Glaubt man den Karriere-Websites und Hochglanzbroschüren, hat jedes nahezu jedes Unternehmen eine mindestens einzigartige, auf jeden Fall aber dynamische Unternehmenskultur, die sich durch eine offene Atmosphäre und hohe Leistungsorientierung auszeichnet. Teamspirit, Eigenverantwortung, Kundenerfolg, Entdeckergeist und soziale Verantwortung sind Schlagworte, die in der Beschreibung der eigenen Unternehmenskultur offensichtlich nicht fehlen dürfen. So scheint es. Reicht es nun für mich als interessierten Kandidaten, mir bei der Job-wahl diese Ansammlung von hochtönenden Leitsätzen anzuschauen, um den für mich passenden Arbeitgeber zu finden?

□ □ □ □

AUFGABENÜBERSICHT —
a) Übertragen Sie aus dem Text über Unternehmenskultur den Satz „Teamspirit, Eigenverantwortung, Kundenerfolg, Entdeckergeist und soziale Verantwortung sind Schlagworte, die in der Beschreibung der eigenen Unternehmenskultur offensichtlich nicht fehlen dürfen.“ ins Englische.
b) Nehmen Sie den Text über Unternehmenskultur nach seinem letzten Satz wieder auf und schreiben Sie ihn weiter.
Die Datensätze stehen in keinem Zusammenhang mit dem Text über Unternehmenskultur.

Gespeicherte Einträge
□ □ □ □

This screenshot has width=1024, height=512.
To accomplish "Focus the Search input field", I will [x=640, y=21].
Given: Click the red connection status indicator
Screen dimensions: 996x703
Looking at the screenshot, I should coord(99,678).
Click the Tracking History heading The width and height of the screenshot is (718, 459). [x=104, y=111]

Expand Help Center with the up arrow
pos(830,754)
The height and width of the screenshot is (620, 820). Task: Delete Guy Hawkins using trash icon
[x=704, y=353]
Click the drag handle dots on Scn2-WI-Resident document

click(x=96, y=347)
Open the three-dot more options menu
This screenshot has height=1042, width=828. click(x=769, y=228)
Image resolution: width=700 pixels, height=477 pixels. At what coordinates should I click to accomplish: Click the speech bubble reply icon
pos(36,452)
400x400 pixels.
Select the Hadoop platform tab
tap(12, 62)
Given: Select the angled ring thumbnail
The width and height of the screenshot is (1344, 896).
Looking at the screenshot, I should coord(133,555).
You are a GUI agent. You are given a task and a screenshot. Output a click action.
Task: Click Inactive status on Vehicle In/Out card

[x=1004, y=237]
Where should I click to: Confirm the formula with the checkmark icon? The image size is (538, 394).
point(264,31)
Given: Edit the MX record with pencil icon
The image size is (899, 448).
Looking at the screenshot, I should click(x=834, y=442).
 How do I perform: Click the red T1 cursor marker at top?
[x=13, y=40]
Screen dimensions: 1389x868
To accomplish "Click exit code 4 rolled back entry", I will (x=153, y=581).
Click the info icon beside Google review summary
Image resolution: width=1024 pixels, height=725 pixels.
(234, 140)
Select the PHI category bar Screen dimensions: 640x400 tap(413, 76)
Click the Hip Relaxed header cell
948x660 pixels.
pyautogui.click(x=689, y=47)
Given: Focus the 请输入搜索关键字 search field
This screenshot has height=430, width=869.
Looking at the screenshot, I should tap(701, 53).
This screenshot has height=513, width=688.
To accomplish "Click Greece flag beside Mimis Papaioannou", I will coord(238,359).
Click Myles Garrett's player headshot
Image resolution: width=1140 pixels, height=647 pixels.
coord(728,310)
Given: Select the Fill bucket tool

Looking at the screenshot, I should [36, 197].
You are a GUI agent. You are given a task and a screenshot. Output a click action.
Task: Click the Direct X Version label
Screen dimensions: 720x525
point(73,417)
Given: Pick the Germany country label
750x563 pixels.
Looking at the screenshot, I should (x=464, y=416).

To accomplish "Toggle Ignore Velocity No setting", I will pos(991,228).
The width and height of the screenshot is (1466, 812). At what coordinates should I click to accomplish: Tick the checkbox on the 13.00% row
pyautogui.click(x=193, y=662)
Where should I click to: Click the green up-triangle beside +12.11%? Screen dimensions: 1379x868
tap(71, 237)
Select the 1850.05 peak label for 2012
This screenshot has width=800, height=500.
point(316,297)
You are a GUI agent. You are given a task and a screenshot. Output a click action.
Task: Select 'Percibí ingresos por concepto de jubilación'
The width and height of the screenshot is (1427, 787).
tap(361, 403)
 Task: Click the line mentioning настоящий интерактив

□ □ □ □

GELÖSTE AUFGABEN —
a) Team spirit, personal responsibility, customer success, a spirit of discovery, and social responsibility are buzzwords that evidently must not be missing from the description of a company's own corporate culture.

b)
Nur mal angenommen: ich möchte auswandern. Allerdings weiß ich noch nicht, in welches Land; auf jeden Fall erstmal raus aus Deutschland. Ich schaue mir also nicht nur an, wie teuer die verschiedenen Länder sind, welche Sprache dort gesprochen wird und ob ich dort überhaupt einen Arbeitsplatz finde, ich will natürlich auch wissen, wie die Leute dort ticken, welche ungeschriebenen Regeln es gibt und welche Werte gelebt werden. Unterm Strich: Ich will wissen, welche Kultur das Land prägt. Die Prospekte der Urlaubsanbieter kann ich mir natürlich ansehen, aber vertrauen würde ich denen schon aus zwei Gründen nicht: Zum einen geht es darum, zu verkaufen. Wer Touristen anlocken will, wird nie von einer peniblen, unzuverlässigen Kultur mit leicht reizbaren Menschen berichten. Zum anderen stellt sich die Frage, inwiefern etwas so Komplexes wie die Unternehmenskultur wirklich in ein paar Worte gefasst werden kann. Kultur zeichnet sich doch vor allem durch tiefliegende Grundannahmen, Normen und Werte aus!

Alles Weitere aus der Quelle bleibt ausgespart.